Your task » In the leopard gecko forum thread, rewrite everything from "## gazz (Dec" down to "leo though: victory:.", putting "Dark" wherever "Tinted" appears.

# Mack Snow Enigma or Black Hole??



## nuttybabez (Jul 21, 2007)

Hiya,

I bought this little girlie as a mack snow enigma last year.

But I have noticed today her eyes are very very dark and are definately snake eyes on both sides. I have also noticed that her markings are very similar to metal face's black hole. But I am not sure her nose is white enough to be eclipse.

Could anyone confirm which she is?


----------



## gazz (Dec 9, 2006)

Though it can be hard to tell some times the differance between Tinted eyes and Eclipse eyes, Based on the nose of the leo i'd say Snow enigma, And the Tinted eye has come from the snow gene. Tinted eyes in snows like blizzards is fairly common, Only way to know for sure is breed to a leo expessing the eclipse trait.

Nice leo though: victory:.


----------



## nuttybabez (Jul 21, 2007)

Thanks gazz. Anyone else?


----------



## funky1 (Jun 18, 2008)

A nice Mack Enigma with lovely stripe influence to it : victory: Tbh, due to the Enigma genes presence and it`s affect on `perfect stripes` etc, I wouldn`t have too much trouble calling that a Bold Stripe Mack Enigma - very nice.

Black Holes (in the majority of cases) tend to have very small, speckly markings on their faces, in addition to the white washed nose (when present) and also often have speckly tails too - all due to the Eclipse genes influence, and often very much akin to a regular Eclipse`s markings. They also tend to be very white. Another little clue of the Eclipse genes presence, can be the white feet/socks (patternless in the case of snows which are already white!) that are seen quite commonly on Raptors and Novas 

This is one of the Black Holes hatched from earlier this year; it`s around 2 - 3 months old now, and it physically displays all the `markers` I`d look for if I ever went to buy a leo that had been labelled a Black Hole: eclipse eyes, white washed nose, speckly face/tail and white, patternless feet. If any Black Hole didn`t have at least a couple of these markers, I`d be a little wary.


----------



## nuttybabez (Jul 21, 2007)

Thanks funky, I can see what you mean!! I bought her to help me with my stripey mack snow project anyway and she will still be ideal for that. She has JMG lavendar stripe in her parentage. Plus I fell in love with her cos shes so unusual and pretty. Shes a keeper even if shes not a black hole!


----------



## fuzzzzbuzzzz (Apr 11, 2010)

Dataset records »
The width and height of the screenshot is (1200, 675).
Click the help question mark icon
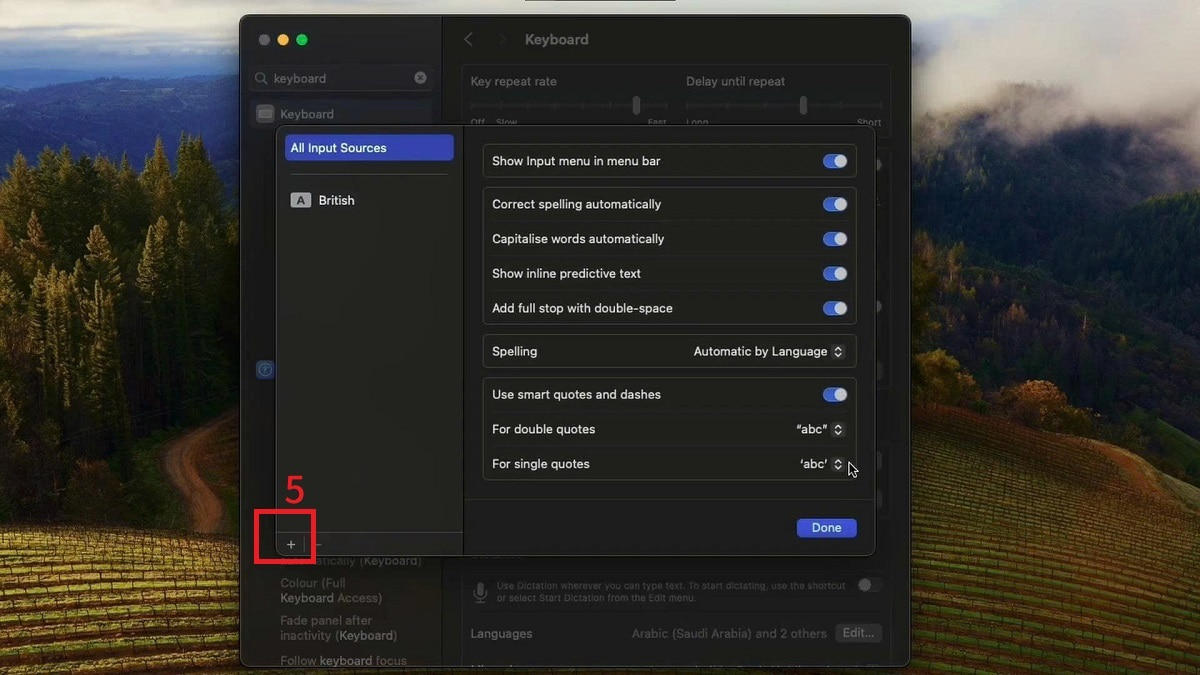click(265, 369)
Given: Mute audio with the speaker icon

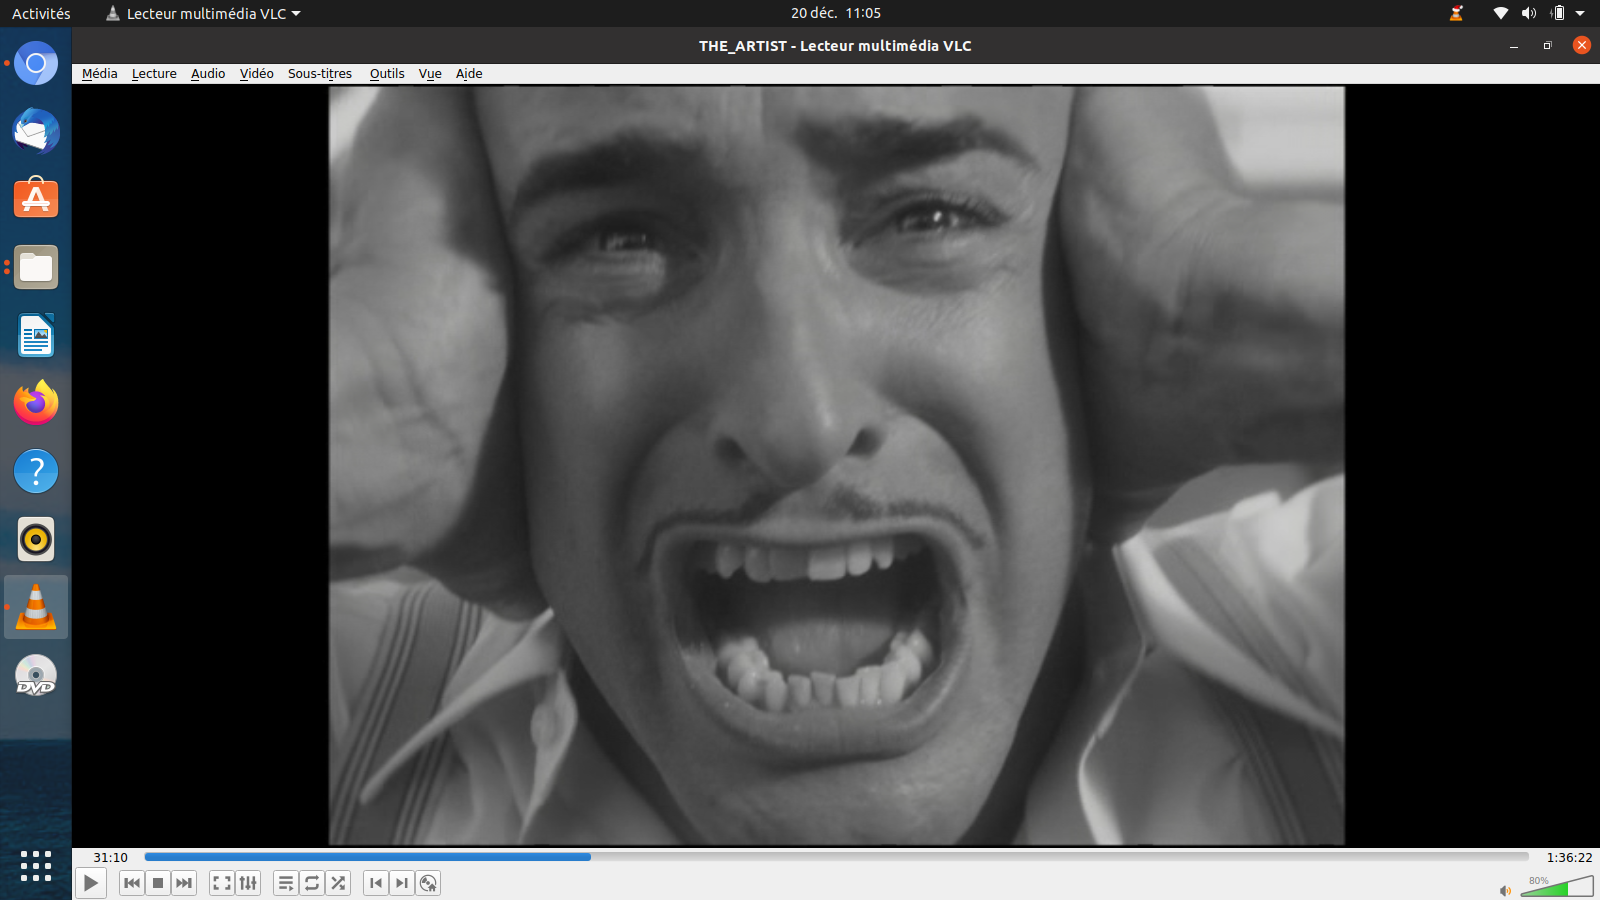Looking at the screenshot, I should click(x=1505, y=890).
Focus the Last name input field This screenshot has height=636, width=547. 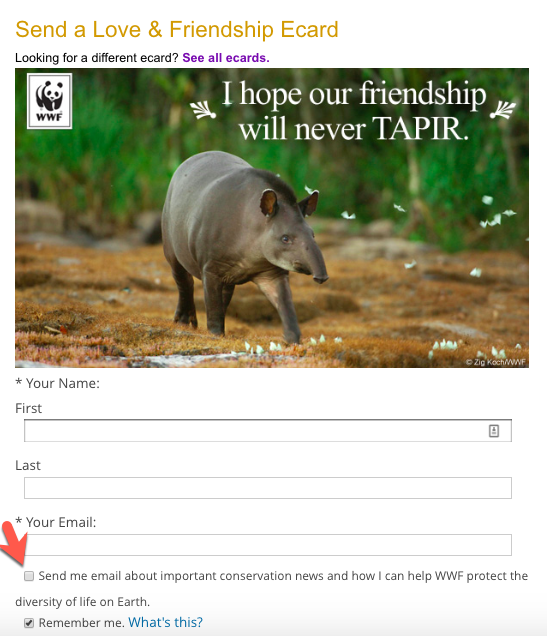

Exercise solution »
## gazz (Dec 9, 2006)

Though it can be hard to tell some times the differance between Dark eyes and Eclipse eyes, Based on the nose of the leo i'd say Snow enigma, And the Dark eye has come from the snow gene. Dark eyes in snows like blizzards is fairly common, Only way to know for sure is breed to a leo expessing the eclipse trait.

Nice leo though: victory:.